* **Passage provided**
** Begin **
[ImageJ-devel] Fwd: [visad-developer] Moving VisAD repository to github

Curtis Rueden ctrueden at wisc.edu
Tue Nov 6 13:35:52 CST 2012


Hi everyone,

FYI, the VisAD developers are currently discussing migrating VisAD to
GitHub and/or a Maven-based build system.

I have mentioned VisAD a few times in the past; it is a really nice
general-purpose scientific visualization library for numerical data, which
could complement ImgLib, ImageJ2, Fiji, 3D Viewer, etc., well. It was the
driving library behind VisBio [1] and I definitely plan to develop some
VisAD-based plugins for ImageJ2 in the future! (And actually there is one
already [2].)

I didn't forward the whole thread because people did not top post, and some
replies deleted parts of the thread, so it was too fragmented. And
unfortunately the visad-developer archives are not public. But nonetheless
I figured some of you might be interested.
** End **
* **Problems and tasks**
- 1) In the VisAD email, what are the VisAD developers currently discussing?
- 2) From the VisAD email, extract the part that opens with the words containing "[ImageJ-devel] Fwd: [visad-developer]" and closes with "Maven-based build system.".
The data has no connection to the VisAD email.

* **Stored data**
** Begin **
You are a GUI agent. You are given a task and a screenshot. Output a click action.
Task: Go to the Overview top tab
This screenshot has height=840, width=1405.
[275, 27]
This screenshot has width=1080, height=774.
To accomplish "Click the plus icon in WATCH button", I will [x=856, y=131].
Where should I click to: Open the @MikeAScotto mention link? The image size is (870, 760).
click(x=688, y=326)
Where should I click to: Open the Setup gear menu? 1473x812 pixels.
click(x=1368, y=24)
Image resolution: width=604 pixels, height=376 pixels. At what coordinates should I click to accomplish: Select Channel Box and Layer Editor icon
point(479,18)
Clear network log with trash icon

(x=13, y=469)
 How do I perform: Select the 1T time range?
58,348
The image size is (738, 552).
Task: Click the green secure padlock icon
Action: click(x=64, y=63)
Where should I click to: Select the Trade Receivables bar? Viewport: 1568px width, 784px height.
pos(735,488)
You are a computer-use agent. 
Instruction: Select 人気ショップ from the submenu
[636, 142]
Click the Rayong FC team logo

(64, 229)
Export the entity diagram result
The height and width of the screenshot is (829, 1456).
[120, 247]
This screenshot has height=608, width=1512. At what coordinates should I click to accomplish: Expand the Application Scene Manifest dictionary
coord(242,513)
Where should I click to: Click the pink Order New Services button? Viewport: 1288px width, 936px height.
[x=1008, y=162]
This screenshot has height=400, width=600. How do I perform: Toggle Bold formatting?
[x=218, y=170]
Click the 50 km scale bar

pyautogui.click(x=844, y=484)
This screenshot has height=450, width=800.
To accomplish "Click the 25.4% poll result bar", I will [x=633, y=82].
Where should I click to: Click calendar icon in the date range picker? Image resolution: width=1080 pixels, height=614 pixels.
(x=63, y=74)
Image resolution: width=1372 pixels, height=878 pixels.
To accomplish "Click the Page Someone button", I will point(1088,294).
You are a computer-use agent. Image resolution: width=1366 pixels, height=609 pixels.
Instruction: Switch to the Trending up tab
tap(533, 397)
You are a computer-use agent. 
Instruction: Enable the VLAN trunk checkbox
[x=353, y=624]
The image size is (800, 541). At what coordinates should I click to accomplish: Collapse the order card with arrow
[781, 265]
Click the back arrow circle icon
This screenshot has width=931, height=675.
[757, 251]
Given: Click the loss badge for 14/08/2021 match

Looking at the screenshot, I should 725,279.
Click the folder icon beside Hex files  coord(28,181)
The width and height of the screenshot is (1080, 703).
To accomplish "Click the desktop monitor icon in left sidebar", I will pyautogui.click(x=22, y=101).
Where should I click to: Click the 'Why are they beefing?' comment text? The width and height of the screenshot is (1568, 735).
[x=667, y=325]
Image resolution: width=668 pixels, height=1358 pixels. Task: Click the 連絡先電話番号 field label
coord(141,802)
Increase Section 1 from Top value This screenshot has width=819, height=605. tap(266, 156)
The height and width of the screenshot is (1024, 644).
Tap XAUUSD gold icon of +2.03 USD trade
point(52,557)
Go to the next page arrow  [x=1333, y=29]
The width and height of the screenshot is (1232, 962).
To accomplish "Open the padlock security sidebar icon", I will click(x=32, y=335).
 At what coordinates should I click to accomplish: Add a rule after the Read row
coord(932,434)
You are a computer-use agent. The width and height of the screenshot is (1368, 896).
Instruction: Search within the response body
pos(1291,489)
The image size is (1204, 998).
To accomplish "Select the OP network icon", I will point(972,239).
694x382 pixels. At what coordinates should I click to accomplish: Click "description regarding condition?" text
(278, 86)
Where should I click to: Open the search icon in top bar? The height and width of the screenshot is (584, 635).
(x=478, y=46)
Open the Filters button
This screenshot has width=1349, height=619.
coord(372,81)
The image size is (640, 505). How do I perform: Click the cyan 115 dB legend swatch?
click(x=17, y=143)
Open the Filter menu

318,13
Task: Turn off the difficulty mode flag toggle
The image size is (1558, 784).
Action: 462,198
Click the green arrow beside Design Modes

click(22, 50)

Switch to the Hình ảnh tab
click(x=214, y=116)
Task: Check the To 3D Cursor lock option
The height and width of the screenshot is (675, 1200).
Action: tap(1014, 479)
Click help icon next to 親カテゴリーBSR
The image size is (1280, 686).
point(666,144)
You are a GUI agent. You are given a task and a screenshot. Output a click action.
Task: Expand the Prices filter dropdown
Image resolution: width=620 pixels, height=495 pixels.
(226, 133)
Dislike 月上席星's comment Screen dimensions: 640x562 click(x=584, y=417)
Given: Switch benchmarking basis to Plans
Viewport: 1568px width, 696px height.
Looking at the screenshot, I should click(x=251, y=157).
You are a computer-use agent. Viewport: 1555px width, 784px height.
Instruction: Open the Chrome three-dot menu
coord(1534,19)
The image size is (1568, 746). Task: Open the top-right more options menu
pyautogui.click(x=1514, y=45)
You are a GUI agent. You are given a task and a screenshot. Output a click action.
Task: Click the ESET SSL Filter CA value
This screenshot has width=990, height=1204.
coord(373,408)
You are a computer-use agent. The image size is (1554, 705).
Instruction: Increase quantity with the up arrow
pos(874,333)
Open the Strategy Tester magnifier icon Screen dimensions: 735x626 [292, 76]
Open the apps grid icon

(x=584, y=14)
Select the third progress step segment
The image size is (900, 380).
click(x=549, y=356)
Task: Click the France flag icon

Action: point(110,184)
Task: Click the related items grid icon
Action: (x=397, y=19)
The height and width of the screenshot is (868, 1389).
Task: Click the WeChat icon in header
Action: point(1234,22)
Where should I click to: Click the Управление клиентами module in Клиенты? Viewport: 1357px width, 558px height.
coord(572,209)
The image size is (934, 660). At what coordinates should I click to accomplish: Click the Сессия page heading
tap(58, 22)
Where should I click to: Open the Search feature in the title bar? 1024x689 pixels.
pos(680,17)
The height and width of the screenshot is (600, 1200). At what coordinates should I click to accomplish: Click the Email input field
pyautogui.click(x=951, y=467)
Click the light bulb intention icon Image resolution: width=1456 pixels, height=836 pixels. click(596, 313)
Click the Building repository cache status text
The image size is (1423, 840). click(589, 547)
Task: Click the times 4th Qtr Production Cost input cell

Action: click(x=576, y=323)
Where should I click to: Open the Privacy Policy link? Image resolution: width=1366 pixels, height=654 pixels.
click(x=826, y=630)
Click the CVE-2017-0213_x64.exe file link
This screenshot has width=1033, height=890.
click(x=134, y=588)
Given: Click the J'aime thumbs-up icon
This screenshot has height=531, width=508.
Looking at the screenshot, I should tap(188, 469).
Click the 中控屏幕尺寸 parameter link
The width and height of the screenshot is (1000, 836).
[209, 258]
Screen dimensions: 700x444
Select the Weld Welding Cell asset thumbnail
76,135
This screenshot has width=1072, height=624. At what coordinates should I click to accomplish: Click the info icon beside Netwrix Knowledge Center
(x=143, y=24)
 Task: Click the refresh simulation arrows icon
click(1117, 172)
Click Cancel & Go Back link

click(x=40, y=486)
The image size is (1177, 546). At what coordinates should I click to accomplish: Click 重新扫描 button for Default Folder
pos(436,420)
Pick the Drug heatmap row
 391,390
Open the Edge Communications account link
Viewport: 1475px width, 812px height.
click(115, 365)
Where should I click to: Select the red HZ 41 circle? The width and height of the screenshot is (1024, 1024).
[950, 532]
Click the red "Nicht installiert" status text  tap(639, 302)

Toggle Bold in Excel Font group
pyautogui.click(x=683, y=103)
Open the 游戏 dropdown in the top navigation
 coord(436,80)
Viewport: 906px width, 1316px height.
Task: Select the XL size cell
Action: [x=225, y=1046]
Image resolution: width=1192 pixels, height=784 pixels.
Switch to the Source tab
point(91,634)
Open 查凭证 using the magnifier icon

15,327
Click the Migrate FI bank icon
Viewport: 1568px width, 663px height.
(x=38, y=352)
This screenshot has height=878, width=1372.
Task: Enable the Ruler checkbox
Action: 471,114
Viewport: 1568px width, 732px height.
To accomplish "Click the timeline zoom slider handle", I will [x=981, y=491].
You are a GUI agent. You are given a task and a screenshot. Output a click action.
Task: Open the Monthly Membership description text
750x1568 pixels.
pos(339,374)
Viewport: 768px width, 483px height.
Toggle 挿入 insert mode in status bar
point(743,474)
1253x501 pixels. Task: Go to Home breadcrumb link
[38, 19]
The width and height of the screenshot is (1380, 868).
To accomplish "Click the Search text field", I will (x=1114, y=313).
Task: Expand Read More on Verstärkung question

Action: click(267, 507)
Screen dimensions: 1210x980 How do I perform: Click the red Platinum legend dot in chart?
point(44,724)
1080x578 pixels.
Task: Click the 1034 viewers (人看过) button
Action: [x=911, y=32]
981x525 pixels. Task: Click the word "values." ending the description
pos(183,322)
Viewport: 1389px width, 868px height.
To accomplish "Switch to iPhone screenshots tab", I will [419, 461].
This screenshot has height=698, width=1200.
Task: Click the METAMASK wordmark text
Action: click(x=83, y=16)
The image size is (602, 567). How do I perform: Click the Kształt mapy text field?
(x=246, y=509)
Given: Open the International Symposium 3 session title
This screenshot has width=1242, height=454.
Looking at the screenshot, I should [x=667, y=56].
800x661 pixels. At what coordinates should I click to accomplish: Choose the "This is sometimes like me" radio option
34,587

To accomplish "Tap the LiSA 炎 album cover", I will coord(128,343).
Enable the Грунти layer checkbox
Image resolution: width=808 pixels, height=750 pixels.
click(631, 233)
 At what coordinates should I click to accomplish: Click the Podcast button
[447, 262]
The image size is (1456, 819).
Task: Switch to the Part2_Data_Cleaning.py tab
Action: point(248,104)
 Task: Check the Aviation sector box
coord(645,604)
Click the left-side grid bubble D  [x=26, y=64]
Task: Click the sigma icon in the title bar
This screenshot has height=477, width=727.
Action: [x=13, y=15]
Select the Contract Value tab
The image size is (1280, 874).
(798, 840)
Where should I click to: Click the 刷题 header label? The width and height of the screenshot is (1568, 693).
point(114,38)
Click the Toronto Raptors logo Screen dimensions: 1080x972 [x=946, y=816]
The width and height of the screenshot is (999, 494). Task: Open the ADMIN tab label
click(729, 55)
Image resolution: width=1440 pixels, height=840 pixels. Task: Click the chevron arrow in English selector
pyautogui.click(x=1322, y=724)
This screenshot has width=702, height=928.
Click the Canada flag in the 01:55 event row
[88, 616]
** End **
* **Task-by-task answers**
- 1) Migrating VisAD to GitHub and/or a Maven-based build system.

- 2)
[ImageJ-devel] Fwd: [visad-developer] Moving VisAD repository to github

Curtis Rueden ctrueden at wisc.edu
Tue Nov 6 13:35:52 CST 2012


Hi everyone,

FYI, the VisAD developers are currently discussing migrating VisAD to
GitHub and/or a Maven-based build system.